*What the exercise asks:*
Transcribe every line of the data below without changing a single character.

---- Input for this task

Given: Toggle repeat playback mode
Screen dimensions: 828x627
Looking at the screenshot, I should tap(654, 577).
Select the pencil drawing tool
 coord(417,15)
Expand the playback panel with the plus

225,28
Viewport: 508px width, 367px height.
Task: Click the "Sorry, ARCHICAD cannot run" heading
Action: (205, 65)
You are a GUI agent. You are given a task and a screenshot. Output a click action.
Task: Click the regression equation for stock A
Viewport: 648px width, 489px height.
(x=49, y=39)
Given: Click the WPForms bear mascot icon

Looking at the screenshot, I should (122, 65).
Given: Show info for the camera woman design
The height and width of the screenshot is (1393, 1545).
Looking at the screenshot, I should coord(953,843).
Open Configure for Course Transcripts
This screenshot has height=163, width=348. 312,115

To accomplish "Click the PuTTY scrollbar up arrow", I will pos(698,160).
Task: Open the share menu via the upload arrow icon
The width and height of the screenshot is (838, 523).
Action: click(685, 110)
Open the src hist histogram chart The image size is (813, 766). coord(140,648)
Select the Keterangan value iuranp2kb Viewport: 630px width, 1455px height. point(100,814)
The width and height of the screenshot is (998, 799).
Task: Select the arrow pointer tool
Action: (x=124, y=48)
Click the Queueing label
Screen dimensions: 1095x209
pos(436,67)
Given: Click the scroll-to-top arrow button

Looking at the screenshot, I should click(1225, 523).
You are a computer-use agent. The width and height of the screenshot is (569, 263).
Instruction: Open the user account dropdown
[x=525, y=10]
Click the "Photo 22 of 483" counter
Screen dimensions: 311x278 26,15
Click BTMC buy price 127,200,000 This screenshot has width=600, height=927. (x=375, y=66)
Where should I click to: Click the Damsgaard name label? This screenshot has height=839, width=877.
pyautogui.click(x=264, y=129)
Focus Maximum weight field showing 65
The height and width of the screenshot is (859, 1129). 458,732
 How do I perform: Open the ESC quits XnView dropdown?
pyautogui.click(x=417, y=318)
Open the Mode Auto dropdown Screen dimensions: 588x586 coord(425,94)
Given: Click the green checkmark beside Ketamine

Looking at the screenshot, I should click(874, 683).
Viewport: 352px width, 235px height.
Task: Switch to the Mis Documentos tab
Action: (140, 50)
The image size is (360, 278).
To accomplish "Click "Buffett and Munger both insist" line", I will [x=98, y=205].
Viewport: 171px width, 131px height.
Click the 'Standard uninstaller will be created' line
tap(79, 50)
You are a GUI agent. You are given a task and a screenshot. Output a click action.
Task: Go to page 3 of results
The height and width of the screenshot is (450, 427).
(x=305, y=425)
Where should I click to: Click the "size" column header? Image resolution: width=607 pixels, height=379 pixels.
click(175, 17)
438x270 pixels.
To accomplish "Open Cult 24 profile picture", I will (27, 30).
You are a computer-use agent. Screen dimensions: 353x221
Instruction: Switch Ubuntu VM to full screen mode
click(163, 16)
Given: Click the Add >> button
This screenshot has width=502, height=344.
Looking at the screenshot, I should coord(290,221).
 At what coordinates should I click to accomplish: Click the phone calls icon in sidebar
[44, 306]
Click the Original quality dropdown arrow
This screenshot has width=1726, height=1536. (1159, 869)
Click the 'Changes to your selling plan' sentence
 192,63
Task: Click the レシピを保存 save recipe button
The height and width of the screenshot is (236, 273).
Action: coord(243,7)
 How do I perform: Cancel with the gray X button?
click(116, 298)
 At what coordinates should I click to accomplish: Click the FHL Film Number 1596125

--------

*Result for this task:*
Given: Toggle repeat playback mode
Screen dimensions: 828x627
Looking at the screenshot, I should tap(654, 577).
Select the pencil drawing tool
 coord(417,15)
Expand the playback panel with the plus

225,28
Viewport: 508px width, 367px height.
Task: Click the "Sorry, ARCHICAD cannot run" heading
Action: (205, 65)
You are a GUI agent. You are given a task and a screenshot. Output a click action.
Task: Click the regression equation for stock A
Viewport: 648px width, 489px height.
(x=49, y=39)
Given: Click the WPForms bear mascot icon

Looking at the screenshot, I should (122, 65).
Given: Show info for the camera woman design
The height and width of the screenshot is (1393, 1545).
Looking at the screenshot, I should coord(953,843).
Open Configure for Course Transcripts
This screenshot has height=163, width=348. 312,115

To accomplish "Click the PuTTY scrollbar up arrow", I will pos(698,160).
Task: Open the share menu via the upload arrow icon
The width and height of the screenshot is (838, 523).
Action: click(685, 110)
Open the src hist histogram chart The image size is (813, 766). coord(140,648)
Select the Keterangan value iuranp2kb Viewport: 630px width, 1455px height. point(100,814)
The width and height of the screenshot is (998, 799).
Task: Select the arrow pointer tool
Action: (x=124, y=48)
Click the Queueing label
Screen dimensions: 1095x209
pos(436,67)
Given: Click the scroll-to-top arrow button

Looking at the screenshot, I should click(1225, 523).
You are a computer-use agent. The width and height of the screenshot is (569, 263).
Instruction: Open the user account dropdown
[x=525, y=10]
Click the "Photo 22 of 483" counter
Screen dimensions: 311x278 26,15
Click BTMC buy price 127,200,000 This screenshot has width=600, height=927. (x=375, y=66)
Where should I click to: Click the Damsgaard name label? This screenshot has height=839, width=877.
pyautogui.click(x=264, y=129)
Focus Maximum weight field showing 65
The height and width of the screenshot is (859, 1129). 458,732
 How do I perform: Open the ESC quits XnView dropdown?
pyautogui.click(x=417, y=318)
Open the Mode Auto dropdown Screen dimensions: 588x586 coord(425,94)
Given: Click the green checkmark beside Ketamine

Looking at the screenshot, I should click(874, 683).
Viewport: 352px width, 235px height.
Task: Switch to the Mis Documentos tab
Action: (140, 50)
The image size is (360, 278).
To accomplish "Click "Buffett and Munger both insist" line", I will [x=98, y=205].
Viewport: 171px width, 131px height.
Click the 'Standard uninstaller will be created' line
tap(79, 50)
You are a GUI agent. You are given a task and a screenshot. Output a click action.
Task: Go to page 3 of results
The height and width of the screenshot is (450, 427).
(x=305, y=425)
Where should I click to: Click the "size" column header? Image resolution: width=607 pixels, height=379 pixels.
click(175, 17)
438x270 pixels.
To accomplish "Open Cult 24 profile picture", I will (27, 30).
You are a computer-use agent. Screen dimensions: 353x221
Instruction: Switch Ubuntu VM to full screen mode
click(163, 16)
Given: Click the Add >> button
This screenshot has width=502, height=344.
Looking at the screenshot, I should coord(290,221).
 At what coordinates should I click to accomplish: Click the phone calls icon in sidebar
[44, 306]
Click the Original quality dropdown arrow
This screenshot has width=1726, height=1536. (1159, 869)
Click the 'Changes to your selling plan' sentence
 192,63
Task: Click the レシピを保存 save recipe button
The height and width of the screenshot is (236, 273).
Action: coord(243,7)
 How do I perform: Cancel with the gray X button?
click(116, 298)
 At what coordinates should I click to accomplish: Click the FHL Film Number 1596125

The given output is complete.